Count the lines in the data below that contain the word "height", and reply with only that number.

____

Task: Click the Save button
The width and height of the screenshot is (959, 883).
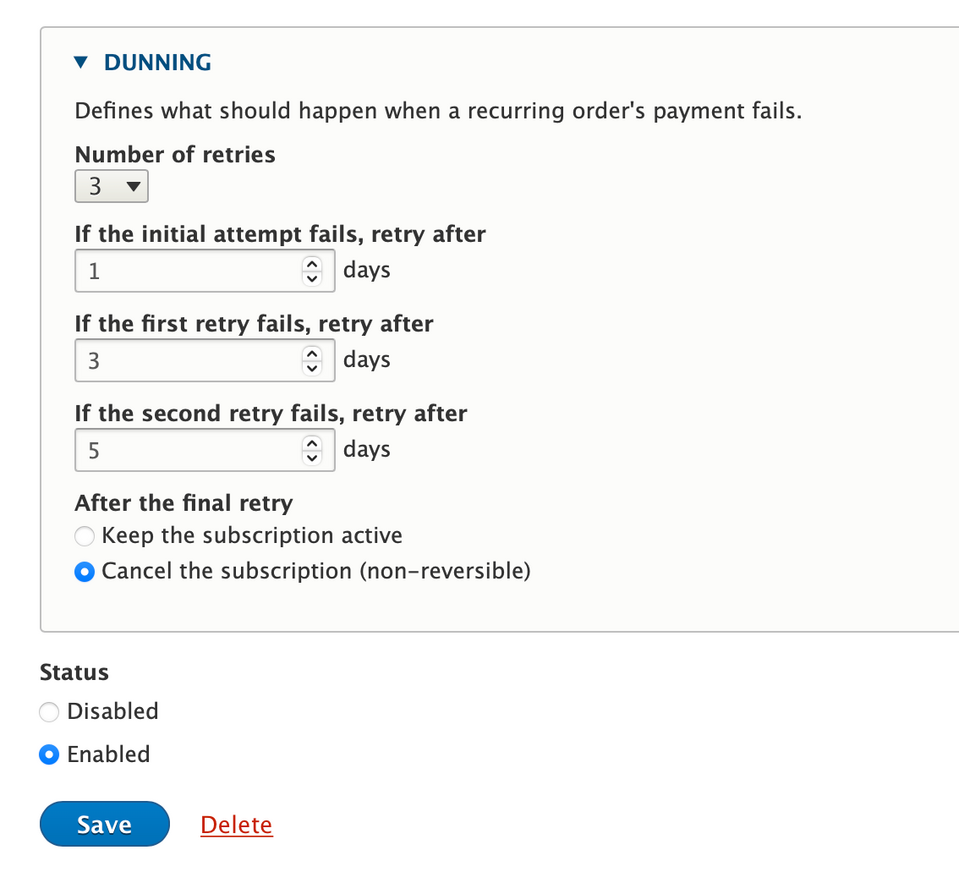Action: 105,824
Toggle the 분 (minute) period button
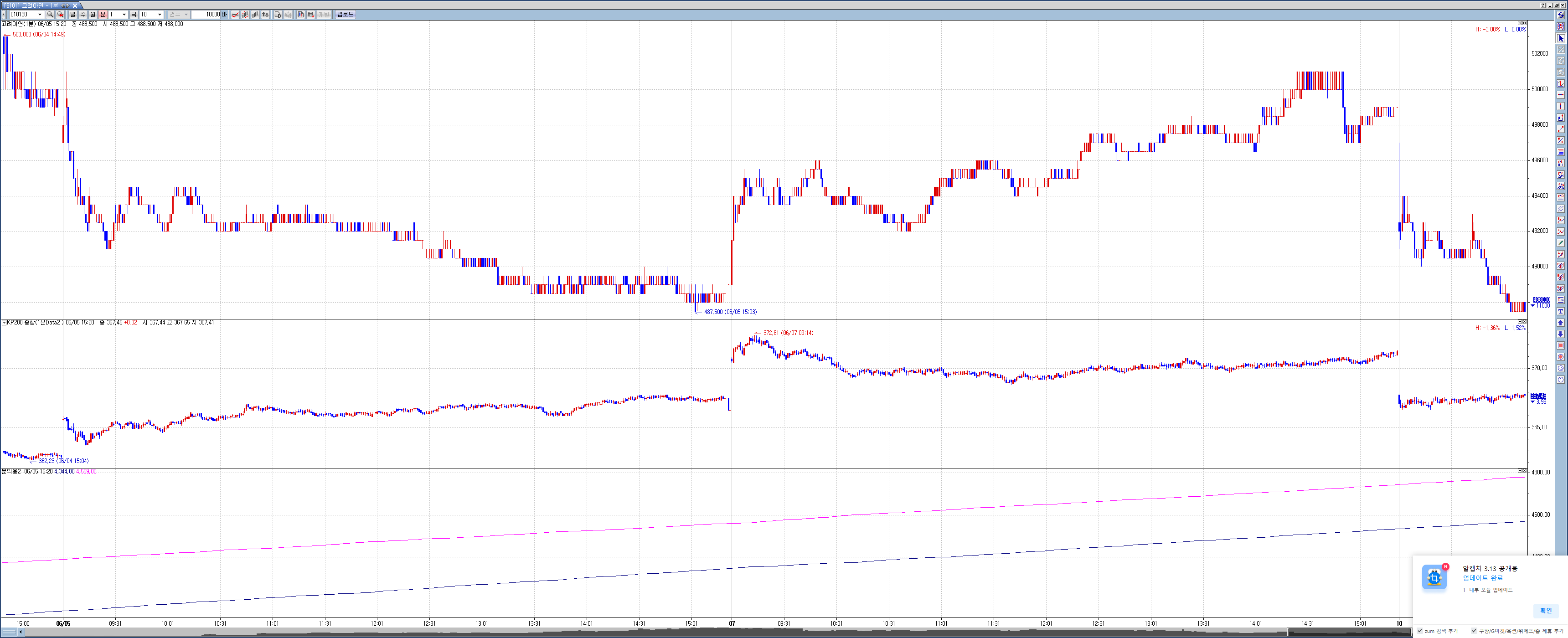1568x638 pixels. pyautogui.click(x=103, y=15)
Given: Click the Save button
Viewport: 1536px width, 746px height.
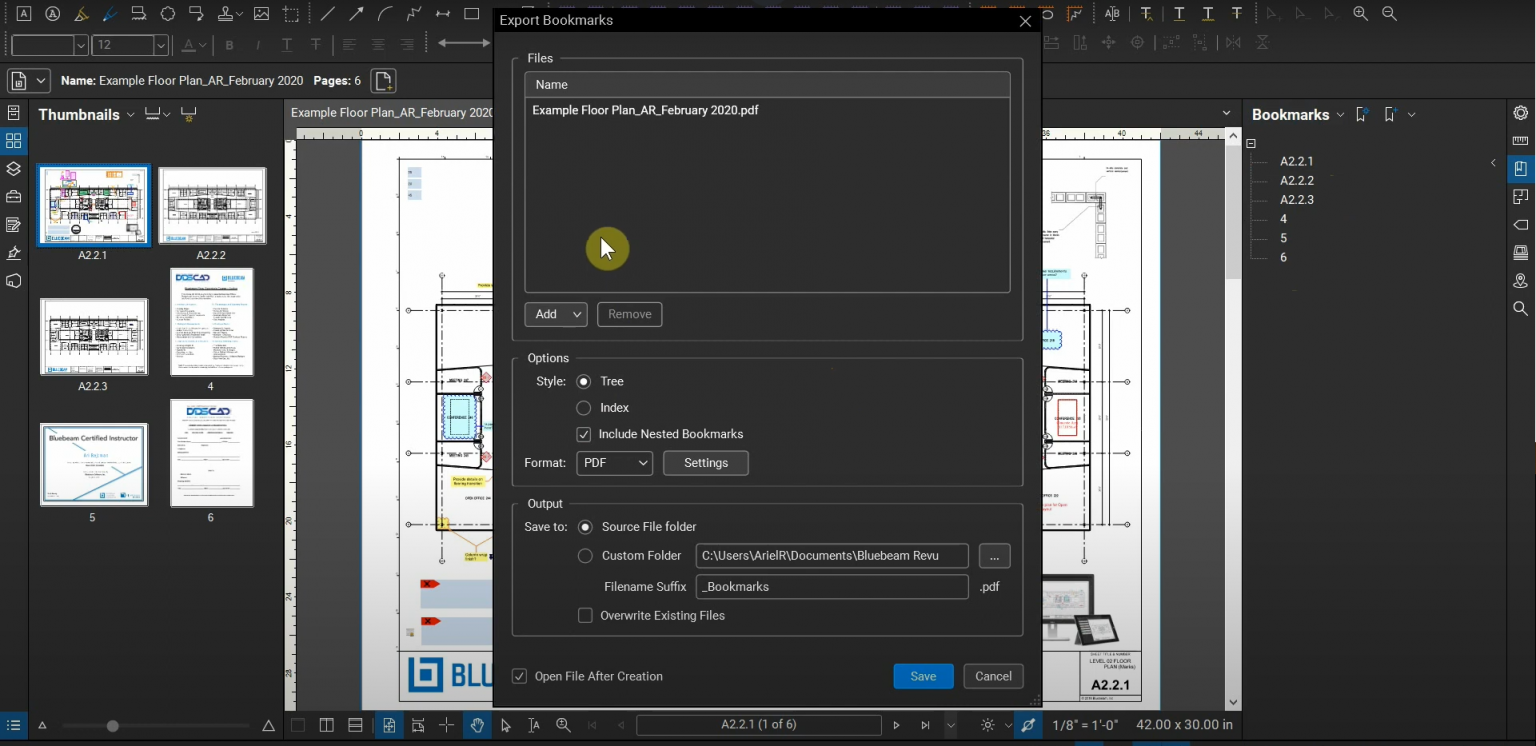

____

THE COMPLETED TASK: 2